As “Sunlight” from John Doe’s 2016 album, The Westerner, comes to a heart-rending close, the guitarist, singer, and bass player with first-wave Los Angeles punk band X sings, “He tried to suffocate in a Hollywood bed. He tried to starve in an L.A. barroom. He tried to bury all his words with words.”

Long after the song has ended, it’s never clear whether it’s a tale of redemption or a lament for a character who exists out of time and place. The story could be set in the southwestern U.S. of the 1860s, or it could be unfolding tonight.

Soaring atonement and reflection guide The Westerner as one man struggles to make sense of his life in a sun-baked landscape, surrounded by mountains, deserts and patches of flourishing tall grass. It’s a psychedelic writing style that gives a cinematic touch to Doe’s decades-long drift toward Americana’s outlying territories.

“It’s become a goal to remove modern pop references from my songs so they can have a timeless quality,” Doe says.

Born John Nommensen Duchac, Doe has spent a lifetime playing music with X, Canadian indie rockers the Sadies and various other outfits. He has acted in episodes of “CSI: Miami” and “Law & Order,” and films such as Roadhouse and Boogie Nights. At 63 years old, Doe has already lived a life that most songwriters only dream of. Yet his salt-of-the-earth demeanor and singular sense of punk poetry rhythm, and melody reach new highs with The Westerner.

Much of the album’s characters and journeys were written with Michael Blake in mind. Blake was the author of the novel and screenplay for the Oscar-winning film Dances With Wolves. He was also Doe’s close friend before he died of heart failure in 2015.

“I used him — with some poetic license — as the basis for some of the characters in the songs, like ‘Sunlight,’” Doe says. “He had red hair, and there was some question as to whether his dad was really his dad’s brother. But any songwriter who says they’re not writing about themselves, in some way, isn’t being completely honest.”

He laughs about the audacity of singing about such sordid affairs — now.

“It’s OK to say these kinds of things now. Everyone who’s involved has passed away. But wow!”

Two causes that Blake took up in life were Native American rights and wild horses. Both are iconic images of the American West, and rich fodder for the imagination amid the cacti and scenic landscapes that Doe sings about in songs such as “Sweet Reward,” “Rising Sun,” and “Alone in Arizona,” the latter of which is cover plucked from his X bandmate Exene Cervenka’s 2011 album, The Excitement of Maybe. Cat Power’s Chan Marshall sings backup on the somber “A Little Help,” and Debbie Harry harmonizes on the album’s most rocking number “Go Baby Go.”

For his current round of touring, though, “It’s just me and my lonely guitar,” Doe says. “You can get to a more mysterious version of rock ’n’ roll when playing by yourself.
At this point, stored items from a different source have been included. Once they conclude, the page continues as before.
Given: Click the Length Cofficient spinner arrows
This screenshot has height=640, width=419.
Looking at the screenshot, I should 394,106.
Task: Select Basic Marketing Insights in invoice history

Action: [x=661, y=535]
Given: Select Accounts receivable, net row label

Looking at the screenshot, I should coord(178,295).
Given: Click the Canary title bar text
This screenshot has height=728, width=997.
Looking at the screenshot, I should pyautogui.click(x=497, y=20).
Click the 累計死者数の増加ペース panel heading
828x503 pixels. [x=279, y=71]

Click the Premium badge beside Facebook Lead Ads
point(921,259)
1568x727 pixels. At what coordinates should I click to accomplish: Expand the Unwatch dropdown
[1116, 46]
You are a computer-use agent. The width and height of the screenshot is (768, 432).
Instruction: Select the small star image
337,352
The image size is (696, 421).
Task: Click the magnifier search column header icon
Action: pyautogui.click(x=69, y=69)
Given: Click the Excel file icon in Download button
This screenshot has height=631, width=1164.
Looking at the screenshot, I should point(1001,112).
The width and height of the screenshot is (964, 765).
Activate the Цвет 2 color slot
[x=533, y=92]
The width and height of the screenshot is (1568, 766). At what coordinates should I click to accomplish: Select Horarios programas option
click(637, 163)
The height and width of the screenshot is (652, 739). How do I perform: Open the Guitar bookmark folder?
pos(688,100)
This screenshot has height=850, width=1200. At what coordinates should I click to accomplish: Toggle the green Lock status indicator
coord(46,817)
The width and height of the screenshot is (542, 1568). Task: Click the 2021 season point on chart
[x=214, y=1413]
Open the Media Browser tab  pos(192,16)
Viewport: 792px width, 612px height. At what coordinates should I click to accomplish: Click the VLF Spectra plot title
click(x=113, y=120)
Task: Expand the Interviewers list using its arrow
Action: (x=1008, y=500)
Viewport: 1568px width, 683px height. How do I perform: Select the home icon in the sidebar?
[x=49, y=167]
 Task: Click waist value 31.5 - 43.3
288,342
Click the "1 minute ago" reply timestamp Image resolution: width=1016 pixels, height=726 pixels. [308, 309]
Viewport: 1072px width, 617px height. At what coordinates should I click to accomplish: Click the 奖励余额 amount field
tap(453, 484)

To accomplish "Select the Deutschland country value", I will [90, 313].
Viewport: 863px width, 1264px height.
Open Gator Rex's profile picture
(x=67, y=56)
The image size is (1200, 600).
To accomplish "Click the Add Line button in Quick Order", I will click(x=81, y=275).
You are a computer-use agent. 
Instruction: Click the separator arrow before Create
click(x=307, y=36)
Plus it’s easier to take requests.”

The Westerner arrived in April 2016, the same month Doe released his memoir, Under the Big Black Sun: A Personal History of L.A. Punk, and two years after releasing The Best of John Doe: This Far (Yep Roc). Expect him to dig deep while showing off the personality and vulnerability that has guided everything from his introspective songs with X to his homage to a fallen friend.

“People love it when you walk a tightrope on stage, and fall off the tightrope, but nobody gets hurt,” Doe says. “I’ll step out to the point where I don’t really know where I’m going, which is scary, but it’s always rewarding.”